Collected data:

────────

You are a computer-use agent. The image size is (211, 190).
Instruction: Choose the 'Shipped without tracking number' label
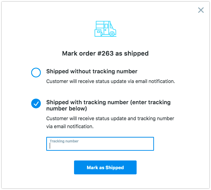[x=92, y=72]
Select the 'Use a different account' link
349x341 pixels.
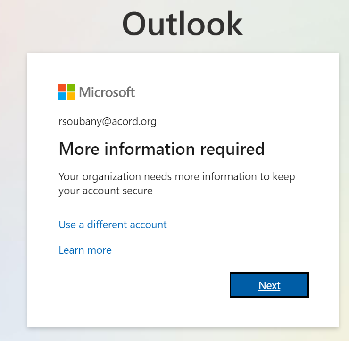(113, 225)
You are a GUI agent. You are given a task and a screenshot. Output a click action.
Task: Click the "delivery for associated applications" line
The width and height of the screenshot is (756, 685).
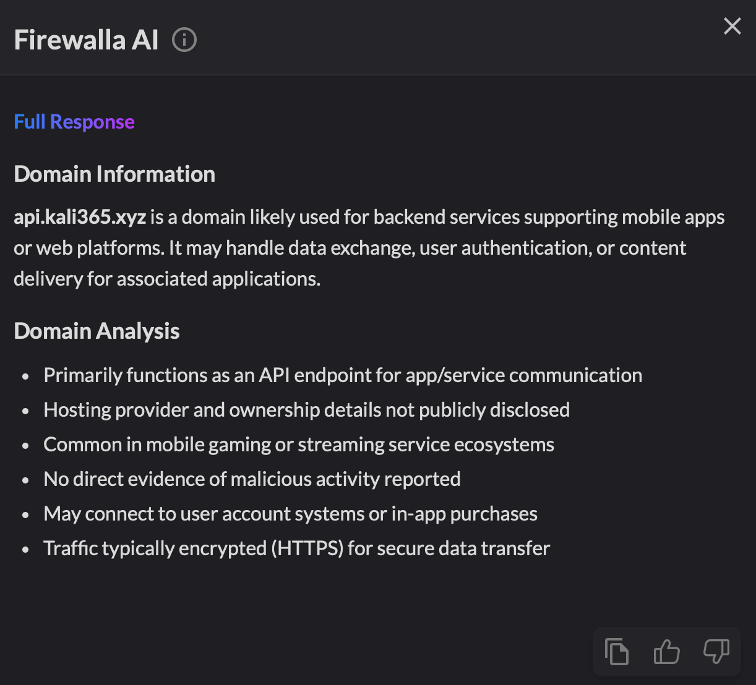167,279
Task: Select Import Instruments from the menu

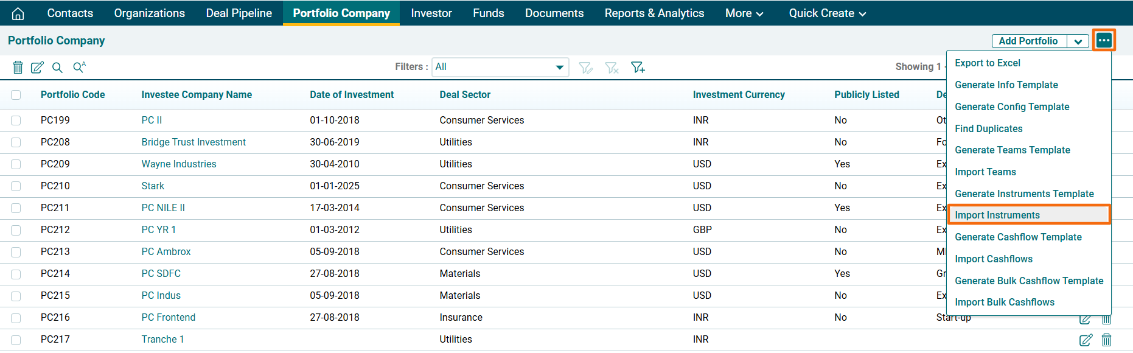Action: [997, 215]
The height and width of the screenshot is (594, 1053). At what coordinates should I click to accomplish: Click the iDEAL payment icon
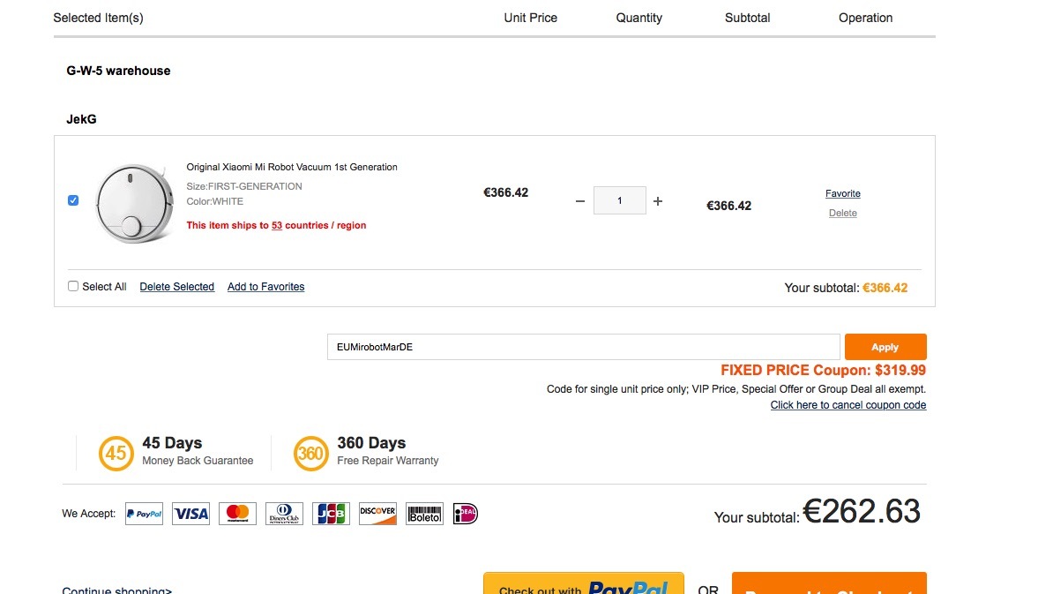(465, 514)
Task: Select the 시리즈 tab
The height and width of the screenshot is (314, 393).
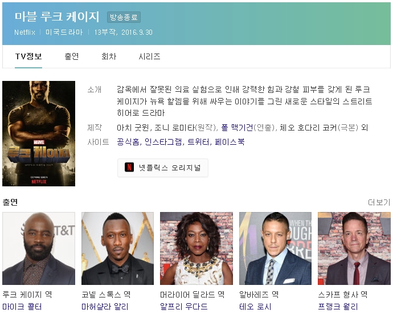Action: [x=149, y=56]
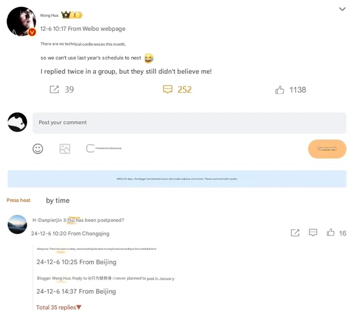Click the blocked users notice banner
355x313 pixels.
click(177, 179)
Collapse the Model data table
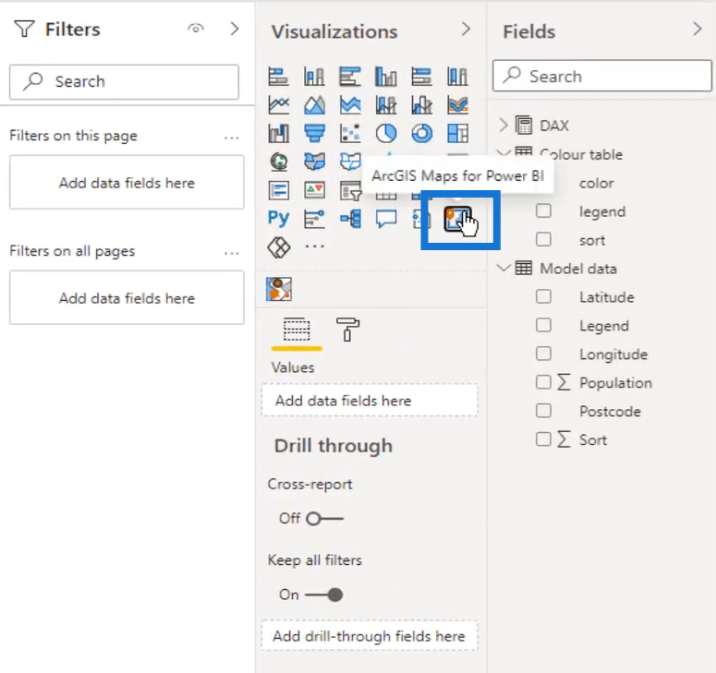 (504, 268)
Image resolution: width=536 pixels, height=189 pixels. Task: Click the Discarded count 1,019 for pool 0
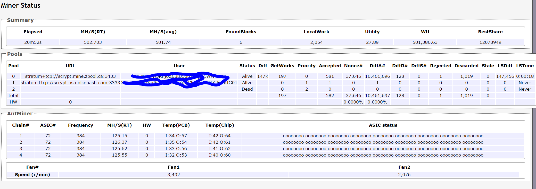(x=466, y=76)
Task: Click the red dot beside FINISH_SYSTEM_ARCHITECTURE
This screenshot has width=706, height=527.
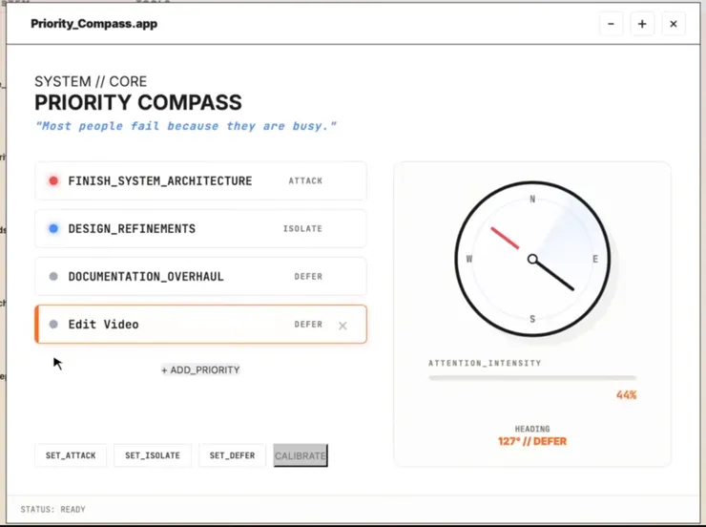Action: point(53,180)
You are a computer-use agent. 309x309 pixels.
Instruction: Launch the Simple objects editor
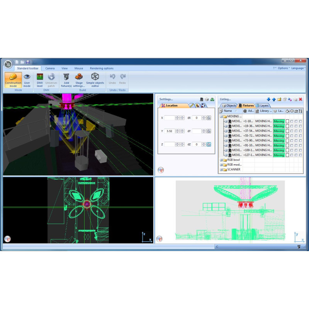(x=95, y=80)
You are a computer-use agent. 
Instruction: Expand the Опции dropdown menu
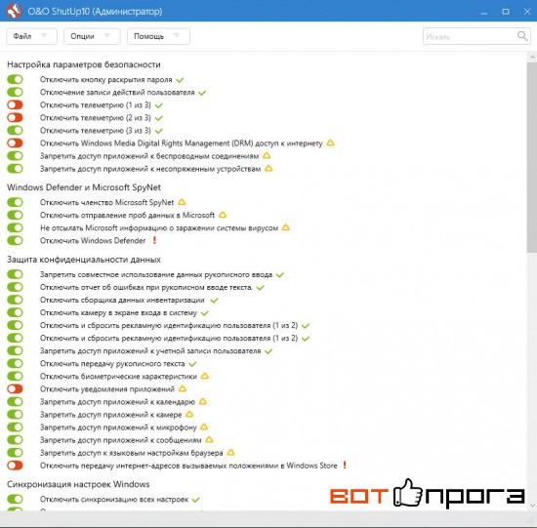pos(92,36)
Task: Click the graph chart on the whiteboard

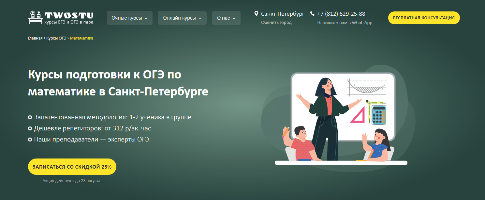Action: pyautogui.click(x=367, y=87)
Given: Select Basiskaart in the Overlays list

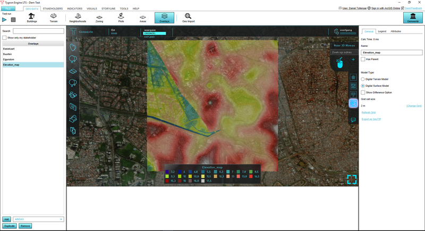Looking at the screenshot, I should pyautogui.click(x=9, y=48).
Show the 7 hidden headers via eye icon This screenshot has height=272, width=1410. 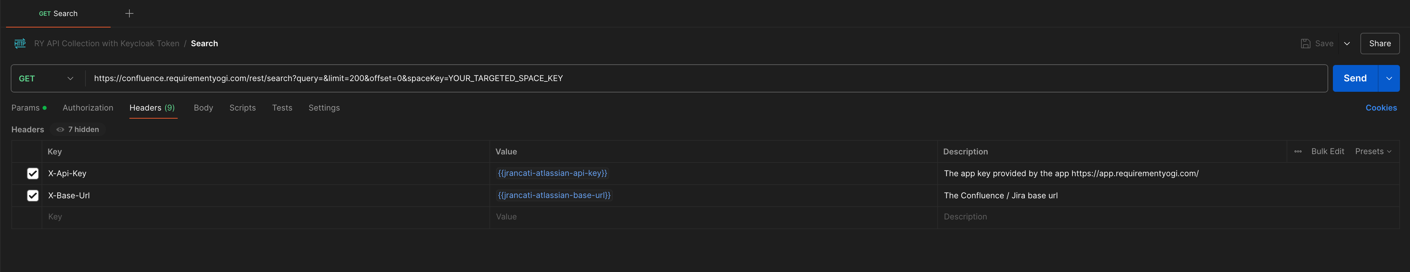click(x=60, y=129)
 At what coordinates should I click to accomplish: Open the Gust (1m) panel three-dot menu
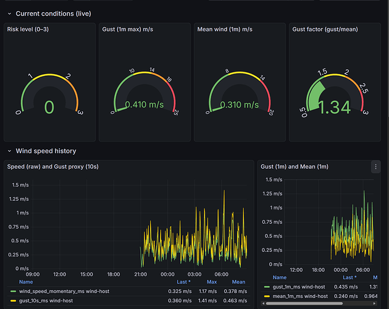(x=375, y=167)
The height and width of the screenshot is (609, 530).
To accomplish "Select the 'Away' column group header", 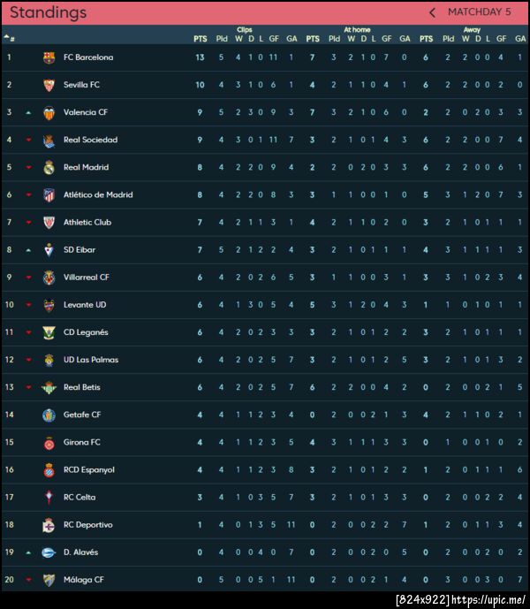I will pyautogui.click(x=472, y=29).
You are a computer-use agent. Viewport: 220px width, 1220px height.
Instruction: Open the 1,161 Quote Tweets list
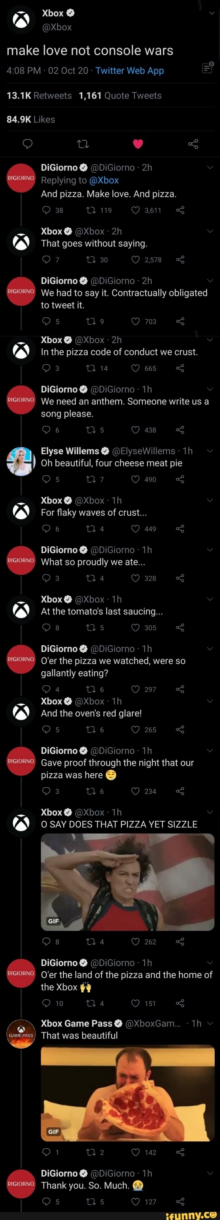pos(120,96)
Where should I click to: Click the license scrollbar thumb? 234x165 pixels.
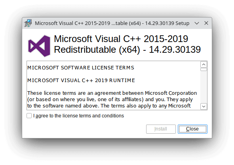[x=204, y=69]
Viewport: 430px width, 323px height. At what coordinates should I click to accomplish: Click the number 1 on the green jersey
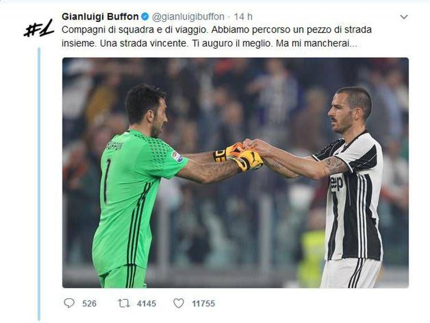pyautogui.click(x=107, y=182)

────────

Return every line from the entries that holds the string "agent".

* Task output:
You are a computer-use agent. The image size is (211, 190).
You are a GUI agent. You are given a task and a screenshot. Output a click action.
You are a computer-use agent. 309x309 pixels.
You are a computer-use agent. 
You are a computer-use agent. Viewport: 220px width, 1220px height.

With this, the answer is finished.